Pero hay dos ataques a este cambio: el de aquellos que pierden poder (los reyes, jefes, hechiceros, sumos sacerdotes) y el de aquellos que aun no disfrutan del nuevo poder (los marginados, olvidados, desplazados).
El primero es la Reacción: el clero, la nobleza, horrorizada por las turbas burguesas.
El segundo ataque es más complejo: lo encabezan los que temen la incertidumbre de la libertad, del mercado y de la soledad del individuo. Los que no entienden que la esencia del cambio de los dos últimos siglos radica en la expansión de los intercambios libres, en la libertad de mercado (esa feria que junta gente común ofreciendo y demandando valor) y no en la justa distribución o en otros condicionantes éticos. Los que creen que los conflictos- ese motor de la vida- pueden derogarse en un Estado Solidario y Organizado. Petrificado.

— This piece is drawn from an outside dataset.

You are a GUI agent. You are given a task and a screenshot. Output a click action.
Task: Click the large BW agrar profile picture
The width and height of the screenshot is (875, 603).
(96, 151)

Vuelven por caminos retorcidos a la visión idílica de un pasado transformado ahora en Utopía colectivista.
Ahora- semiderrotados en su patética aventura soviética- retornan de la mano de mil formas. Desde la cátedra ecologista hasta la doctrina social, desde el pesimismo del intelectual de moda hasta la negación de toda estadística positiva (hay quienes se indignan- como ofendidos- si uno se atreve a decir que ahora hay la mitad de muertes infantiles que hace 30 años)

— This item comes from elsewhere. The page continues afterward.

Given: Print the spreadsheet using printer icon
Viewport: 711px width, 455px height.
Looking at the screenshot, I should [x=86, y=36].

Los primeros, los reaccionarios, sobreviven en extrañas logias nostálgicas. Son un hazmerreír.
Los otros, en cambio, constituyen la sal de la discusión académica y política de hoy día. Hegemonizan las columnas de los periódicos, los comentario editoriales en la TV, los libros, las cátedras, buena parte de la producción teatral y literaria.
Son, algunos, honestos y bienpensantes, preocupados por el dolor humano.
Habría que explicarles que su mejor contribución sería la de callar, como quería Popper, hasta que sus palabras (exageradas, catastróficas, amenazantes, cínicas, compungidas, “buenistas”, demagógicas, pesimistas, simplificadoras, complejizadoras, culpabilizantes, exculpadoras, acusadoras) acepten la humildad de lo provisional, se unten de la sabiduría de la ignorancia socrática y se acomoden al fluir de la realidad más que al discurrir de sus mentes.